EXERCISE INSTRUCTIONS
Given the records below, the lines starting at the line with "The width and height of the screenshot is (550, 398)." and ending at the line with "This screenshot has height=386, width=550." should be output exactly, both end lines kept and pictures left out.

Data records
━━━

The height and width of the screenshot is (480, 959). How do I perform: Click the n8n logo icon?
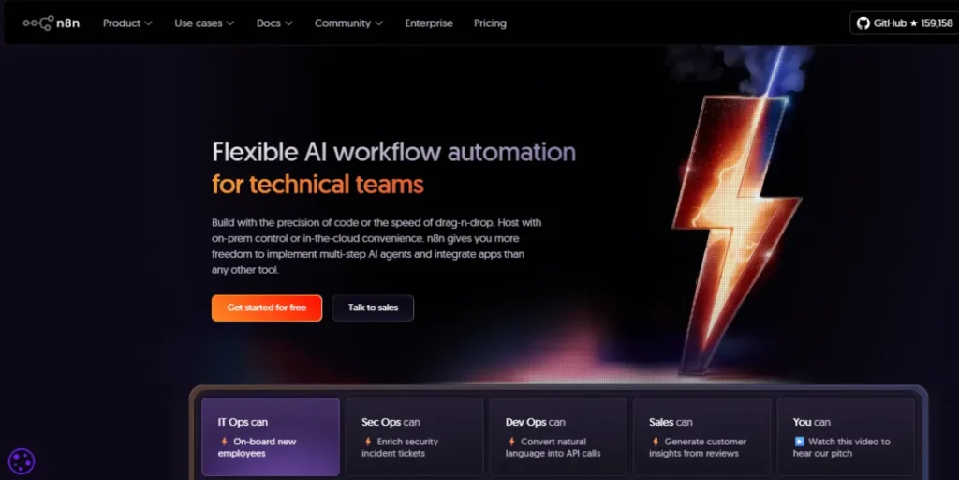coord(38,23)
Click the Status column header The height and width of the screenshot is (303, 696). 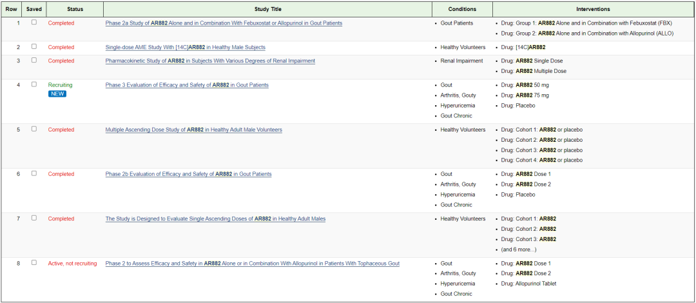75,9
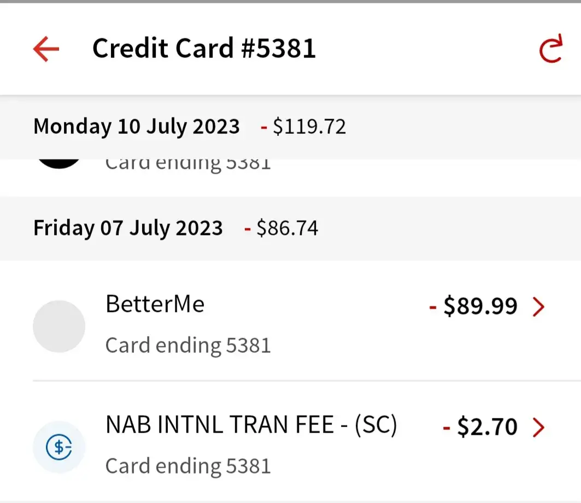Click the Credit Card #5381 title
This screenshot has height=503, width=581.
(x=204, y=49)
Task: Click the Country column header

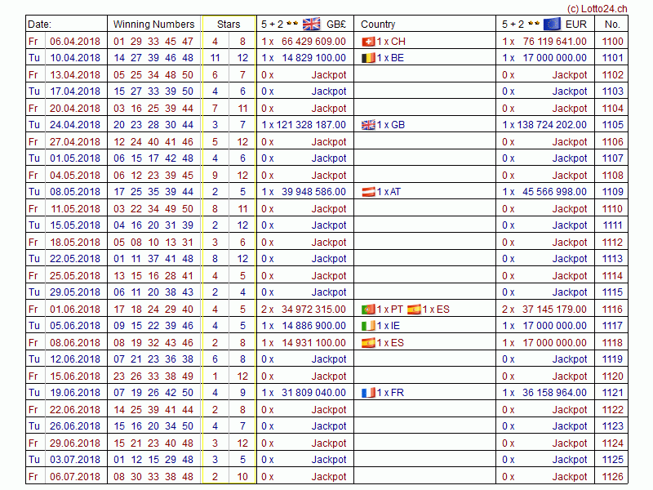Action: point(378,24)
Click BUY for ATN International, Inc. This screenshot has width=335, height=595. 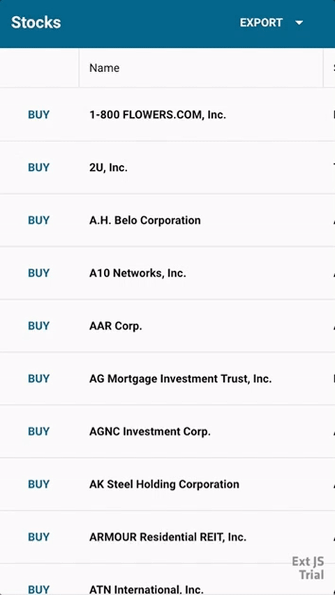pos(39,589)
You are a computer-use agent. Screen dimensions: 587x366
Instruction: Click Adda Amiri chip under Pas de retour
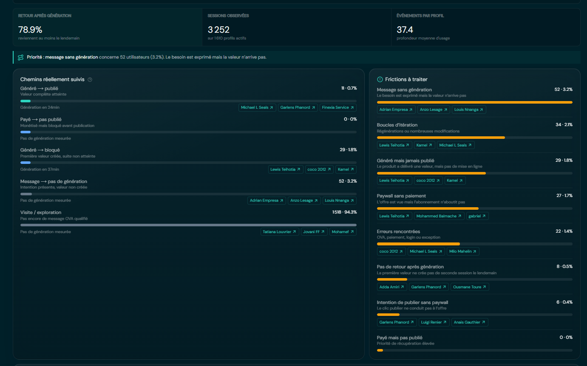point(392,287)
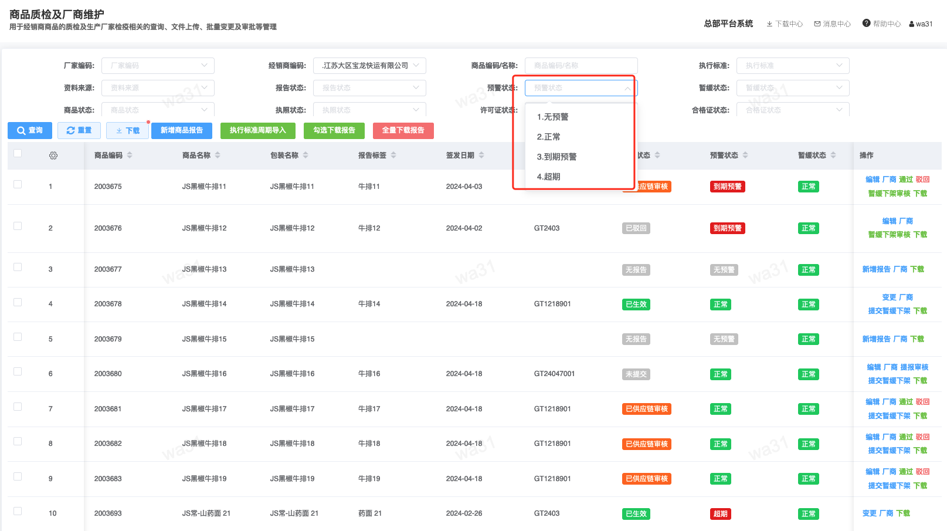Open the 厂家编码 dropdown

click(x=158, y=66)
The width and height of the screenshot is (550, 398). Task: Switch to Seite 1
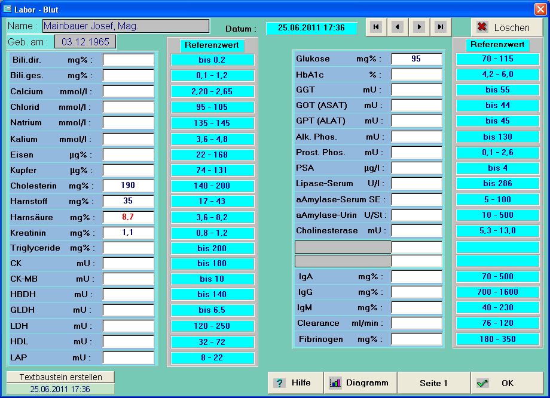point(433,383)
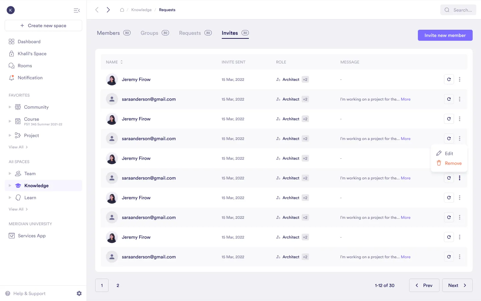Image resolution: width=481 pixels, height=301 pixels.
Task: Open the Services App
Action: 31,236

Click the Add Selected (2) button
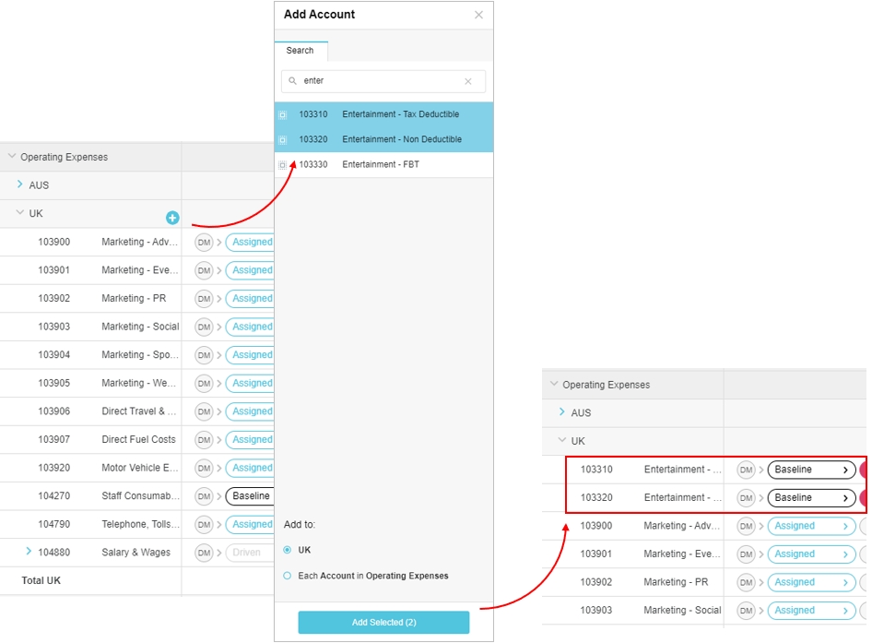[x=383, y=623]
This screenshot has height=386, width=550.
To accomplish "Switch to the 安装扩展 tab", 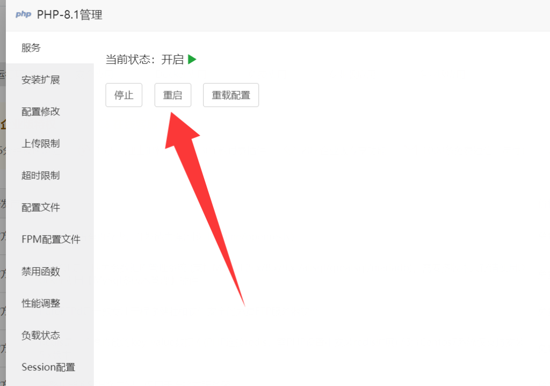I will point(50,79).
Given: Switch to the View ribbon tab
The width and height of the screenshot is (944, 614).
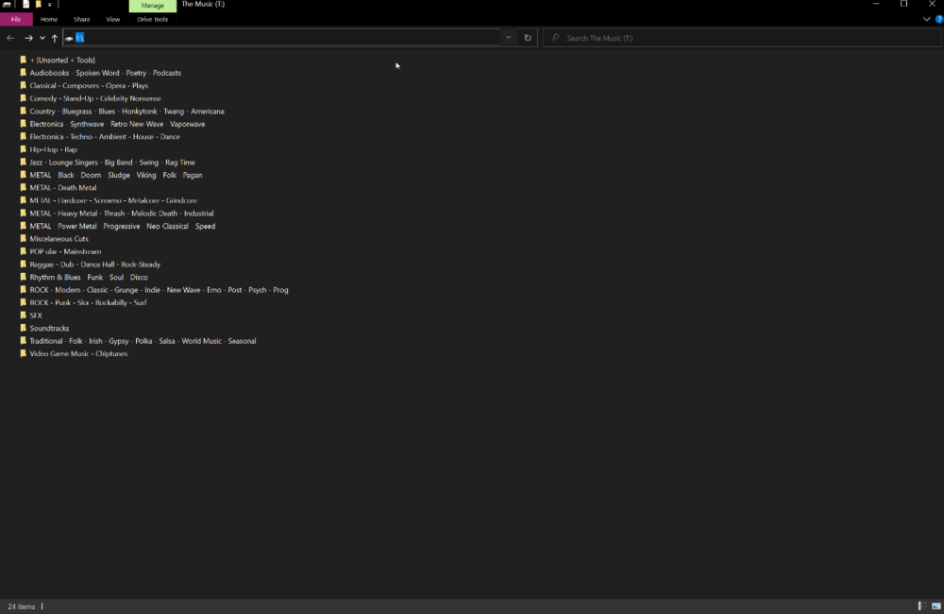Looking at the screenshot, I should 112,19.
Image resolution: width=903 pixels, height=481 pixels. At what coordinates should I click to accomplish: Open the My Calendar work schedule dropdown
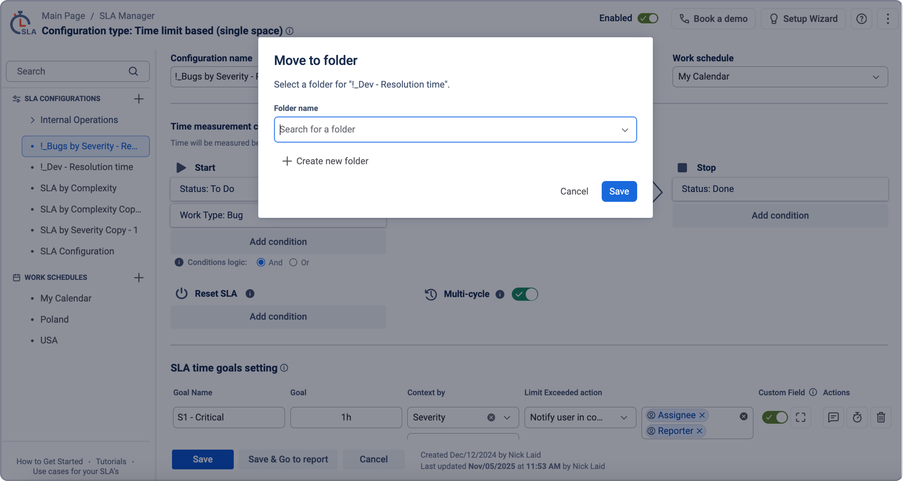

━━━

RESPONSE TO THIS TASK
The width and height of the screenshot is (550, 398). Task: Switch to Seite 1
point(433,383)
Image resolution: width=481 pixels, height=301 pixels.
Task: Open the Services App
Action: 31,236

Click the Add Selected (2) button
[x=383, y=623]
This screenshot has height=386, width=550.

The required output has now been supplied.